In 2004, the state of North Carolina released to the public a large data set containing information on births recorded in this state. This data set has been of interest to medical researchers who are studying the relation between habits and practices of expectant mothers and the birth of their children. This is a random sample

of 1,000 cases from this data set.

Now a state official from North Carolina wants investigate the whether the low birth weight is associated with sveral demeographic characteristics of the mother. The official is interested in,

• mage: Mothers age in years

•  fage:  Fathers age in years

•  mature:  Maturity status of mother

•  gender:  Gender of the baby

•  habit:  Smoking Habits

•  marital:  Marital status at birth

•  weight: Weight of the baby

• visits: Number of hospital visits during pregnancy

The dataset can be found in the R package Openintro. You can use the following codes to install the package, load the package, load the dataset and View the dataset in RStudio.

install .packages( 'openintro ')    ##  Install  the package .  Only needs  to  be  run  once library(openintro)  ## Load  the package

data(ncbirths)  ## Load  the  data

View (ncbirths)  ##  View  the  data

For the analysis the state official wants you to perform the following tasks.

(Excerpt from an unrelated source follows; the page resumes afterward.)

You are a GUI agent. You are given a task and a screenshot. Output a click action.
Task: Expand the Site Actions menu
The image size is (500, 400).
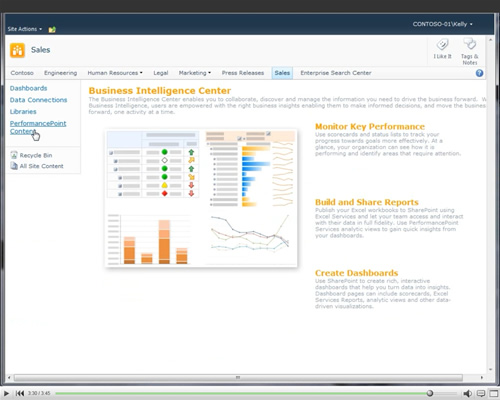[25, 29]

•  Create an unique identifier for all the cases

•  Create a new variable by dividing mothers age in to age groups, such as“≤ 15”, “15-20”, “20-25”, “25-30”,“30 − 35”“35-40” and“> 40”

•  Create a new variable by dividing fathers age in to age groups, such as“≤ 15”, “15-20”, “20-25”, “25-30”,“30 − 35”“35-40” and“> 40”

•  Create a variable representing whether a baby has weight ≤ 5 pounds. Assign the lables as “low” and “high” birth weights.

•  Only include mothers with age > 15 years.

• Identify and remove any missing data. However, also make sure that you are not receiving too many observations. While deleting missing observations you realize that there are too many missing data for one of the variables, then you may want to delete that variable.  However, mantion that in the instruction.

•  Delete the variables fage,  mage,  weight,  lowbirthweight,  weeks,  premie.

•  Make sure all the observations have appropriate values for each of the variables.

The state official has asked for the dataset to include no additional information than what they require for their analysis (i.e. should require no further cleaning or modifications).

They also ask you to write out step-by-step instructions for how you cleaned the dataset in the event that they need to clean an updated dataset. You will need to provide step-by-step details as well as justifications for why each step is being completed as it is (i.e. why you are doing it in a particular way, at a particular step in the cleaning process, etc.). You will submit both the cleaned dataset and the dataset provided to you by the client, along with your instructions (up to 500 words).

Note: your instructions must not include any R code, including references to specific functions or using R function names as if they will be understood by the client. The marking scheme is in the following page.